[Extracted data entries]

BEGIN

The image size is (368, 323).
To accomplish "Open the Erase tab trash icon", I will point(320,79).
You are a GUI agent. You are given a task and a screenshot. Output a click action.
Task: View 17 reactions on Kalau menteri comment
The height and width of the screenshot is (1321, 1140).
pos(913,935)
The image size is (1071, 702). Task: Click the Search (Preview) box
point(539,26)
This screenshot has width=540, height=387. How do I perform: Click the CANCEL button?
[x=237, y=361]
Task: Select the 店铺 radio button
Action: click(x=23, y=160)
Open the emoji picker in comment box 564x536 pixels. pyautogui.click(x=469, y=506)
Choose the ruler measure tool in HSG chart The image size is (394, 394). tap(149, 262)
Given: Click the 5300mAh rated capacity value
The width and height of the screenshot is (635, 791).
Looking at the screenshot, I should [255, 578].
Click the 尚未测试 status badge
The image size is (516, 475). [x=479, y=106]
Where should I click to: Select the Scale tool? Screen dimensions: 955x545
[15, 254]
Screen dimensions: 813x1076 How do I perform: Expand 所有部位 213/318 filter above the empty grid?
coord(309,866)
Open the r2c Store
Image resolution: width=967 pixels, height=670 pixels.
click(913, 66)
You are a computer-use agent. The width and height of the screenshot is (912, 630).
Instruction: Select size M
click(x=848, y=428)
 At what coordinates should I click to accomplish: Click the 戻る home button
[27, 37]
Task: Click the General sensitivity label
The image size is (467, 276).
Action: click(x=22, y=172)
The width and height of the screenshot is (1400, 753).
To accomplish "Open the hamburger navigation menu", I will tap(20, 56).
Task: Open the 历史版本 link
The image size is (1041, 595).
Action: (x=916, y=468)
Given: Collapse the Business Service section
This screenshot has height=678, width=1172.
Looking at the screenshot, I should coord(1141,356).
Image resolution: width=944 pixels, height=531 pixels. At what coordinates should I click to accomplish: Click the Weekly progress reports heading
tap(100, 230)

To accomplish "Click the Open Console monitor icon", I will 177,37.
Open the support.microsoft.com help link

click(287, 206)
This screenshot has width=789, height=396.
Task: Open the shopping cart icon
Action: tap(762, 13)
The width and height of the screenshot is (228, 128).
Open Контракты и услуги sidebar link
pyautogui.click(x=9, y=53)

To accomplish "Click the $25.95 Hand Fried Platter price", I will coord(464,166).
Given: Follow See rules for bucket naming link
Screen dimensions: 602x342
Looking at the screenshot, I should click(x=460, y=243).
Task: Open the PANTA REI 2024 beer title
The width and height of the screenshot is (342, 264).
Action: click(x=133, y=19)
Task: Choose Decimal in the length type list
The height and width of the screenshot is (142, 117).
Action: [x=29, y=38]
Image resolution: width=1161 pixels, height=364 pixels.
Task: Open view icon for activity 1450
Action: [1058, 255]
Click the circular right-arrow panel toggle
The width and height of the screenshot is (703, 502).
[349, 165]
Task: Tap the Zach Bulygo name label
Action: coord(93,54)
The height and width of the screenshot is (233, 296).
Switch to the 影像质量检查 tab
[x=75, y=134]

END

◆ WORK TASK: Please write out, exactly as they appear, the lines from the one containing "The width and height of the screenshot is (228, 128)." through the last line of the records above, and nothing more.

◆ EXERCISE RESPONSE:
The width and height of the screenshot is (228, 128).
Open Контракты и услуги sidebar link
pyautogui.click(x=9, y=53)

To accomplish "Click the $25.95 Hand Fried Platter price", I will coord(464,166).
Given: Follow See rules for bucket naming link
Screen dimensions: 602x342
Looking at the screenshot, I should click(x=460, y=243).
Task: Open the PANTA REI 2024 beer title
The width and height of the screenshot is (342, 264).
Action: click(x=133, y=19)
Task: Choose Decimal in the length type list
The height and width of the screenshot is (142, 117).
Action: [x=29, y=38]
Image resolution: width=1161 pixels, height=364 pixels.
Task: Open view icon for activity 1450
Action: [1058, 255]
Click the circular right-arrow panel toggle
The width and height of the screenshot is (703, 502).
[349, 165]
Task: Tap the Zach Bulygo name label
Action: coord(93,54)
The height and width of the screenshot is (233, 296).
Switch to the 影像质量检查 tab
[x=75, y=134]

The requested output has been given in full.